(TO DO):
1. In the article on Iowa cooperative property taxes, reproduce word for word the stretch from "In a 5-2 ruling, the" through "special concurring opinion.".
2. According to the article on Iowa cooperative property taxes, about how much did the ruling cost Dolphin Residential Cooperative each year?

Iowa Supreme Court opinions released on Friday found one winner and one loser on this front. The court said one Iowa City rental housing complex is eligible for the lower residential property tax rate of a cooperative, while a second does not meet the conditions and must pay the more expensive commercial property tax rate.
In a 5-2 ruling, the Supreme Court reversed a district-court decision and sided with the Iowa City review board against Dolphin Residential Cooperative, saying it had not properly organized 22 apartment buildings as residential property for tax assessment purposes. The ruling cost Dolphin, which is on the southeast side of Iowa City, about $110,000 a year.
'Let's begin with the underlying reality of what is going on: An Illinois-based commercial landlord is leasing out 400 apartment units in several buildings for profit,” Justice Edward Mansfied, wrote in a special concurring opinion.
In a cooperative, members come together to jointly own an entity. In these types of housing cooperatives, the members can then sublet to renters. Except for more traditional housing cooperatives, a tenant would notice little difference renting at a cooperative versus a traditional apartment.

(SUPPLIED DATA):
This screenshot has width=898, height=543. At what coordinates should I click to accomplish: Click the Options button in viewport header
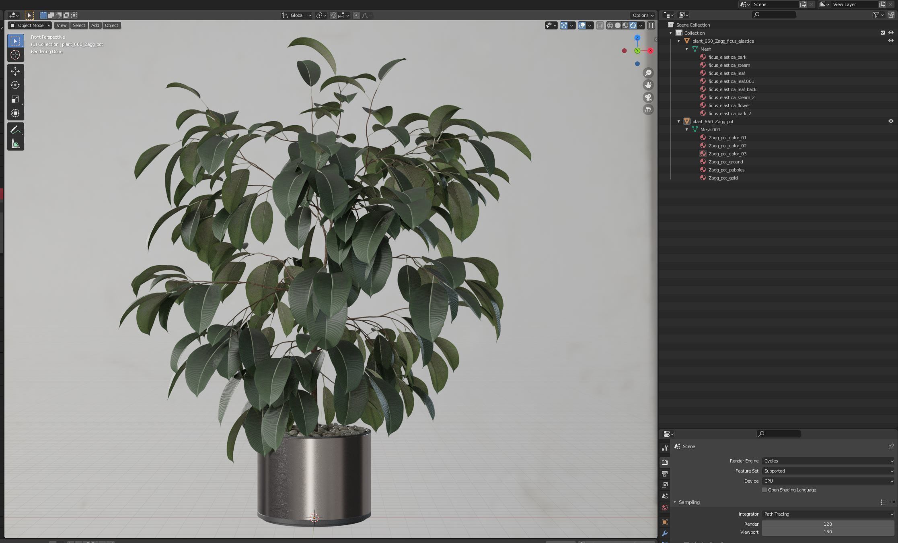[x=643, y=15]
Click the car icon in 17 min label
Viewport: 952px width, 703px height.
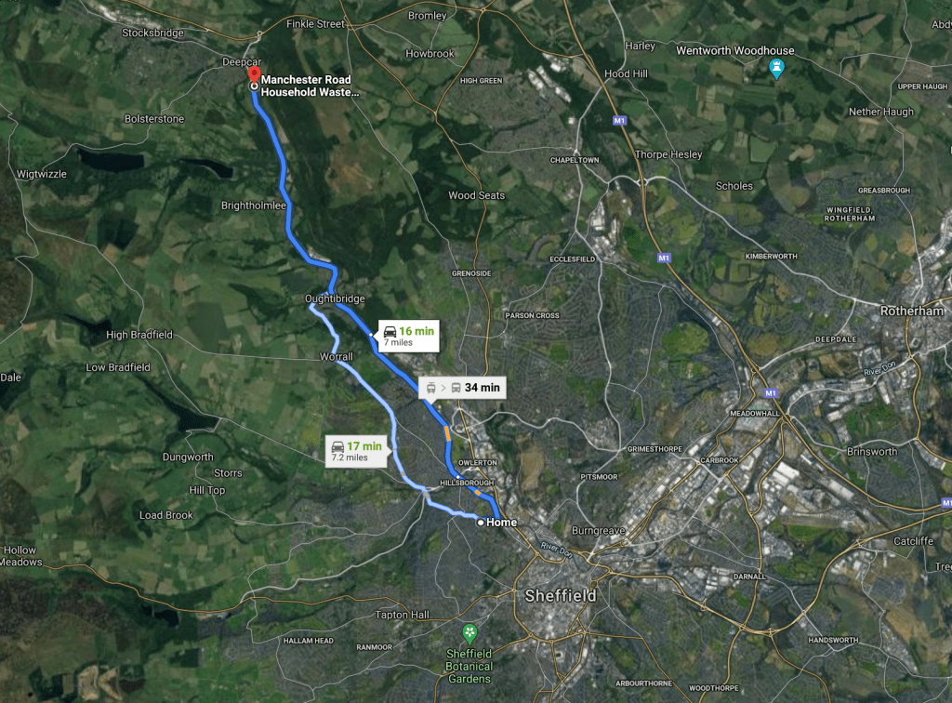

(ANSWERS IN ORDER):
1.
In a 5-2 ruling, the Supreme Court reversed a district-court decision and sided with the Iowa City review board against Dolphin Residential Cooperative, saying it had not properly organized 22 apartment buildings as residential property for tax assessment purposes. The ruling cost Dolphin, which is on the southeast side of Iowa City, about $110,000 a year.
'Let's begin with the underlying reality of what is going on: An Illinois-based commercial landlord is leasing out 400 apartment units in several buildings for profit,” Justice Edward Mansfied, wrote in a special concurring opinion.

2. About $110,000 a year.